**EXERCISE AIM**.
In the records below, begin at the line containing "Screen dimensions: 720x720" and end at the line containing "Given: Delete the created_date filter chip"; quote every line in that span exactly, including both boundary lines, and no others.

Stored records:
__________________________________________________

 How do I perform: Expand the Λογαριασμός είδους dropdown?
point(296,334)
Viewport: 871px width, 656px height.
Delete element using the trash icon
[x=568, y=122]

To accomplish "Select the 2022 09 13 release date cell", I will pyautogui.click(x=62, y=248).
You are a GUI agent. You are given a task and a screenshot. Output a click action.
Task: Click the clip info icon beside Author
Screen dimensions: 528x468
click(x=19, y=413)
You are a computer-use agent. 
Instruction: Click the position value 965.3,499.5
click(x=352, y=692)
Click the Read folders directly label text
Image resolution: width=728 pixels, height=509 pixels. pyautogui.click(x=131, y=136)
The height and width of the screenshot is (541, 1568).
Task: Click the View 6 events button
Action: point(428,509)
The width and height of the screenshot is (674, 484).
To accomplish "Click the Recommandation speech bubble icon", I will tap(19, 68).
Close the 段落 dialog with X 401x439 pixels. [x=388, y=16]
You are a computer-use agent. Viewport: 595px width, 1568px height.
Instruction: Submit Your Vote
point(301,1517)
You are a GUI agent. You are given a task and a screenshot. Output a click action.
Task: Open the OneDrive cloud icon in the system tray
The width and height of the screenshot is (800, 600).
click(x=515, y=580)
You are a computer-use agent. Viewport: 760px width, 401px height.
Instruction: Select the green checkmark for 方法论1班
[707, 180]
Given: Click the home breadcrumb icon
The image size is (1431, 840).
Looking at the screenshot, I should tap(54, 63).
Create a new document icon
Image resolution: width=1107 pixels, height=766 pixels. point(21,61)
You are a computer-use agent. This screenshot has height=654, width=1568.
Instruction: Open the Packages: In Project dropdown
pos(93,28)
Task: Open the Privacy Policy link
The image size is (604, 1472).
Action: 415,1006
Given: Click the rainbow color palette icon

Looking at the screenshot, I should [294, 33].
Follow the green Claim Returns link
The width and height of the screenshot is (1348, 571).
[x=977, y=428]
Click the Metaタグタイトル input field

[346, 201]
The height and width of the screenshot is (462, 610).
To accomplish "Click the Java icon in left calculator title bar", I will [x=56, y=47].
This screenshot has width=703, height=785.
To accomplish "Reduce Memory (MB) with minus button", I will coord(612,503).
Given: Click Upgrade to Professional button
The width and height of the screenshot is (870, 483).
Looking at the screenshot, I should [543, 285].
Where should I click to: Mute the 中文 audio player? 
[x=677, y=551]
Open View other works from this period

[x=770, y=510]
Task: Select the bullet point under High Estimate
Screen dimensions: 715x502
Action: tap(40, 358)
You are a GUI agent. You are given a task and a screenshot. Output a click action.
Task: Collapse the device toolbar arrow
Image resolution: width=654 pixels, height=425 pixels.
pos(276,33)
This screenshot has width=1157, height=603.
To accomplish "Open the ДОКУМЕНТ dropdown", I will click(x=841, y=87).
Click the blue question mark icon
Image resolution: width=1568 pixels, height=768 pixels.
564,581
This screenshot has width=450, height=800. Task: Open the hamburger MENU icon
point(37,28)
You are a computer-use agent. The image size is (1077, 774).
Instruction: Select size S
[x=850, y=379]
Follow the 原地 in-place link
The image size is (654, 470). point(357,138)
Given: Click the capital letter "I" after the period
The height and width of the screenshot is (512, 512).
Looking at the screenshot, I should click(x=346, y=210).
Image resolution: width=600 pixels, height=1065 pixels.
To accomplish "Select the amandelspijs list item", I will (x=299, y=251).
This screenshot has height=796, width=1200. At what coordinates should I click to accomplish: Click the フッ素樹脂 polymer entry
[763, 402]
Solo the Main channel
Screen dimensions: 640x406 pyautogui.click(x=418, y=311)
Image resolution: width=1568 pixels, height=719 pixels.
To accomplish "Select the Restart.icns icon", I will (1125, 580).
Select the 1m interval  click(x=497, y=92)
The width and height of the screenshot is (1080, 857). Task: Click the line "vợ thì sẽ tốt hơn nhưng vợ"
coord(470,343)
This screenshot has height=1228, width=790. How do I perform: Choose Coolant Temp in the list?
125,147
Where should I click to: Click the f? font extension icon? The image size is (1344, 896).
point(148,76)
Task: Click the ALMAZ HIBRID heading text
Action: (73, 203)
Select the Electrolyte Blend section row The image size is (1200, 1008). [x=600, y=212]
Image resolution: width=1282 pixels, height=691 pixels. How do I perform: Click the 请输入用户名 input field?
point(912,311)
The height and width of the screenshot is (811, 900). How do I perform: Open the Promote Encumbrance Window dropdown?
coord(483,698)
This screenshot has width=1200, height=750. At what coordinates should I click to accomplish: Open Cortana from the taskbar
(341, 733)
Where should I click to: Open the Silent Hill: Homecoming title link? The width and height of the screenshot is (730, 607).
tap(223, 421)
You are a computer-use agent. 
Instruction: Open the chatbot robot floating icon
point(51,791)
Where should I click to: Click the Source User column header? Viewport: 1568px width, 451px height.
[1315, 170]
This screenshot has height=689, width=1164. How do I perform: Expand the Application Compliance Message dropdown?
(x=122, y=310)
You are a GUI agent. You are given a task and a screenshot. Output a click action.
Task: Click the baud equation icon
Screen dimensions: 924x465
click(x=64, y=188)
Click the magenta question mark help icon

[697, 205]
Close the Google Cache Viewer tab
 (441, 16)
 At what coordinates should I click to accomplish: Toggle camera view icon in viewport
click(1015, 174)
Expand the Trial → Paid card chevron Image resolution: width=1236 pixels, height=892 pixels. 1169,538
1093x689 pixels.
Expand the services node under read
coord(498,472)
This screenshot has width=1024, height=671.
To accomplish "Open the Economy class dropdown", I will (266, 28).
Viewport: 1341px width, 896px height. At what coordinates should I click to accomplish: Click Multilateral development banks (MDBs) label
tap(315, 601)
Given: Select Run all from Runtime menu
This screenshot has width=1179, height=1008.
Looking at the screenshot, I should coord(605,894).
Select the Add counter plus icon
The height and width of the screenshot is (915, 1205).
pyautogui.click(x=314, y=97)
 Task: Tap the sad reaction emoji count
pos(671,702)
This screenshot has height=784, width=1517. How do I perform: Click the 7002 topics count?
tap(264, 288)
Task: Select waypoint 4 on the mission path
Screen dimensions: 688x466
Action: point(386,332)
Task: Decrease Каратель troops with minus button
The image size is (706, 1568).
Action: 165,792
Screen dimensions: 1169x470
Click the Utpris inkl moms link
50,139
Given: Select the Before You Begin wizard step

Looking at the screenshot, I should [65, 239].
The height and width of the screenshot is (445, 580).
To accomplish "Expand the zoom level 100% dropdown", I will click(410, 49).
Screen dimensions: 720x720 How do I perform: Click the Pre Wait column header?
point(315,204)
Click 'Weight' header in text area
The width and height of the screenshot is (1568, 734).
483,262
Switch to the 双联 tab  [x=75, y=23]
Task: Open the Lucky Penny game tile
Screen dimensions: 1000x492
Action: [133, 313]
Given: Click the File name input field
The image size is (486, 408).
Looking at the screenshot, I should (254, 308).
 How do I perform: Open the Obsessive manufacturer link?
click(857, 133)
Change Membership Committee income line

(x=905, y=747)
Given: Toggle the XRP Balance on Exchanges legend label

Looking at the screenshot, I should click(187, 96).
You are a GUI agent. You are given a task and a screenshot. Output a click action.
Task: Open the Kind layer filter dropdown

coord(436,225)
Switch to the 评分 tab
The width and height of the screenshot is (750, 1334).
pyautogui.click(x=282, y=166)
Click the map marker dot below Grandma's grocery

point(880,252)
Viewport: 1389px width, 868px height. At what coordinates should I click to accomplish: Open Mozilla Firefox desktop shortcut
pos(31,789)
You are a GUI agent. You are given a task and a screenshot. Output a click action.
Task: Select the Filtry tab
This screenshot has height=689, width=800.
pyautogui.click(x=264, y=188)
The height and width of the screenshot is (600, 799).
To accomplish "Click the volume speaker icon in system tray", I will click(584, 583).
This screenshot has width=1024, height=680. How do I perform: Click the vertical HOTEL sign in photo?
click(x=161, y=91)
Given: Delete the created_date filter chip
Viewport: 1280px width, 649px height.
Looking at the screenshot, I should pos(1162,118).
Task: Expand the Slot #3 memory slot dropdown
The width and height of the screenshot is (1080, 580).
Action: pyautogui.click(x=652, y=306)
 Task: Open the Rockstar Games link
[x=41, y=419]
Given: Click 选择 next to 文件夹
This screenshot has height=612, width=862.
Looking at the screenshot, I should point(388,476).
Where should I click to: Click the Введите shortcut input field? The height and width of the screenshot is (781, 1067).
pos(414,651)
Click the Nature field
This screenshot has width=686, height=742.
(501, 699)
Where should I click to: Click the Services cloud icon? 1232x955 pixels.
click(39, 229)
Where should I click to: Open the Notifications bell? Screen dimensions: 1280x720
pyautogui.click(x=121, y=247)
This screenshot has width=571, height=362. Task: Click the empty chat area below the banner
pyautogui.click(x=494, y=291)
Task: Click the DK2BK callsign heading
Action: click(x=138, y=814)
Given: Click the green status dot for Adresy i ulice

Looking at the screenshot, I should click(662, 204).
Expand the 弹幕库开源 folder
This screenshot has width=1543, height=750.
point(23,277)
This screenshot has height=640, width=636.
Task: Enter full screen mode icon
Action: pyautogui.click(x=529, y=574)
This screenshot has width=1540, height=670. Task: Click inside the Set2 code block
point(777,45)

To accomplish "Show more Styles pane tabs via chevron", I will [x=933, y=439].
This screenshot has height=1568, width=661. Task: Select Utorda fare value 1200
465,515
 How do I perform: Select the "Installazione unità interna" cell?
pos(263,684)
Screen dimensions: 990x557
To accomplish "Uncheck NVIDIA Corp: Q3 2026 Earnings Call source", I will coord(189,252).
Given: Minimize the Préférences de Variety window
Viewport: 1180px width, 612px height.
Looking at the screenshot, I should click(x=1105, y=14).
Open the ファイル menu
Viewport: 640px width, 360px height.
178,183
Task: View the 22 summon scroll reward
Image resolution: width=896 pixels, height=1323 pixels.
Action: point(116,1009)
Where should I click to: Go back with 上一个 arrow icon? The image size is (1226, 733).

__________________________________________________

**RESULT**.
Screen dimensions: 720x720 How do I perform: Click the Pre Wait column header?
point(315,204)
Click 'Weight' header in text area
The width and height of the screenshot is (1568, 734).
483,262
Switch to the 双联 tab  [x=75, y=23]
Task: Open the Lucky Penny game tile
Screen dimensions: 1000x492
Action: [133, 313]
Given: Click the File name input field
The image size is (486, 408).
Looking at the screenshot, I should (254, 308).
 How do I perform: Open the Obsessive manufacturer link?
click(857, 133)
Change Membership Committee income line

(x=905, y=747)
Given: Toggle the XRP Balance on Exchanges legend label

Looking at the screenshot, I should click(187, 96).
You are a GUI agent. You are given a task and a screenshot. Output a click action.
Task: Open the Kind layer filter dropdown

coord(436,225)
Switch to the 评分 tab
The width and height of the screenshot is (750, 1334).
pyautogui.click(x=282, y=166)
Click the map marker dot below Grandma's grocery

point(880,252)
Viewport: 1389px width, 868px height. At what coordinates should I click to accomplish: Open Mozilla Firefox desktop shortcut
pos(31,789)
You are a GUI agent. You are given a task and a screenshot. Output a click action.
Task: Select the Filtry tab
This screenshot has height=689, width=800.
pyautogui.click(x=264, y=188)
The height and width of the screenshot is (600, 799).
To accomplish "Click the volume speaker icon in system tray", I will click(584, 583).
This screenshot has width=1024, height=680. How do I perform: Click the vertical HOTEL sign in photo?
click(x=161, y=91)
Given: Delete the created_date filter chip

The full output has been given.